たく

地の果てを行くのたくのレビュー・感想・評価

地の果てを行く(1935年製作の映画)
3.5
殺人を犯した男が外人部隊に入って地獄のような戦場に身を投じていく話で、若きジャン・ギャバンの我が身を顧みない男臭さがハマってた。彼のジュリアン・デュヴィヴィエ監督作出演は本作がおそらく最初で、このあと「我等の仲間」「望郷」などデュヴィヴィエ作品の常連になるんだね。アナベラのエキゾチックな風貌も印象的で、「巴里祭」と全く違うキャラにとても同一人物とは思えなかった。
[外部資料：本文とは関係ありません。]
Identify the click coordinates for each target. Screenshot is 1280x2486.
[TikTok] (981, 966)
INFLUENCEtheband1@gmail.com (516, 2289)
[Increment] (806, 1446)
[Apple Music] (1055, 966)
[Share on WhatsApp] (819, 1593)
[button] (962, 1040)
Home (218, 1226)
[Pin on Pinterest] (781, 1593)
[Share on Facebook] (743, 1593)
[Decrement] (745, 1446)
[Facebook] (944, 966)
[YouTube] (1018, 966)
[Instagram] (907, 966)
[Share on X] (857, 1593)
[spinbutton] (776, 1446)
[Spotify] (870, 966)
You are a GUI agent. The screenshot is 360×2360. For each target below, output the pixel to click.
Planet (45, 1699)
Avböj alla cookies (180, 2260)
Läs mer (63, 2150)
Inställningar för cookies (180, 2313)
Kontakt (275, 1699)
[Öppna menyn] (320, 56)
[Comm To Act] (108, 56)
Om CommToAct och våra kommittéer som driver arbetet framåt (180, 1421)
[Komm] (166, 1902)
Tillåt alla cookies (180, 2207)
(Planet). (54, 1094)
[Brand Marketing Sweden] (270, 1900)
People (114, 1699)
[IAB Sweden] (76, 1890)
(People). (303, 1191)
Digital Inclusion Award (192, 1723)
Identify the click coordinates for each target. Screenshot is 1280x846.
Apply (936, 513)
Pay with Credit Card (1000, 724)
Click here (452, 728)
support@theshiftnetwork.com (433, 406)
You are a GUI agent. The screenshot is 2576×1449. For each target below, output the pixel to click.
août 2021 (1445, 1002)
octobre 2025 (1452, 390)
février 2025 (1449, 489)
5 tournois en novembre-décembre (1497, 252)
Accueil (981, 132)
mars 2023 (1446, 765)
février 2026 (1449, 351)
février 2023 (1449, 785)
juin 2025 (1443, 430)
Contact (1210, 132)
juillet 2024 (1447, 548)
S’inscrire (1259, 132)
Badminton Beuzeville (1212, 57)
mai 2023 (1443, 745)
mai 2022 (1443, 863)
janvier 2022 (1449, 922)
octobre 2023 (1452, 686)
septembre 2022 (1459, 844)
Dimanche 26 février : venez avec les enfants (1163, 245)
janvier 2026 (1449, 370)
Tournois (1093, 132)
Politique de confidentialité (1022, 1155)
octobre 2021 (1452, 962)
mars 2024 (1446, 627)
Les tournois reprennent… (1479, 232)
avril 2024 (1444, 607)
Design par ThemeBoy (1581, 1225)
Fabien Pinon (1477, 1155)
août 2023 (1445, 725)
パリで殺人を犯したジリエトが身を隠すためにバルセロナに潜伏し、やがてモロッコの外人部隊へ入隊する。ここでやけに慣れ慣れしいリュカにしつこく付きまとわれるのがうっとおしいんだけど、後半で彼の素性が明らかになるのが上手い筋書き。ここから更にジリエトが南の戦場に送られて原住民のアイシャと恋に落ち、リュカがまたジリエトを追いかけてきて、舞台がどんどん南に移って最後に地獄のような戦場へとたどり着くという、追い詰められた人間の宿命を見せられるような話になってたね。リュカが最後にジリエトに対する友情を見せるのがジーンときた。

1935年の作品ということもあるだろうけど銃撃シーンがかなりチープ。それに反して場面転換のエフェクト(トランシジョン)を多用したり、酒場の喧嘩のシーンで手持ちカメラ風にグラグラ揺らすなど工夫してるのが古い映画にしては実験的な演出だと思った。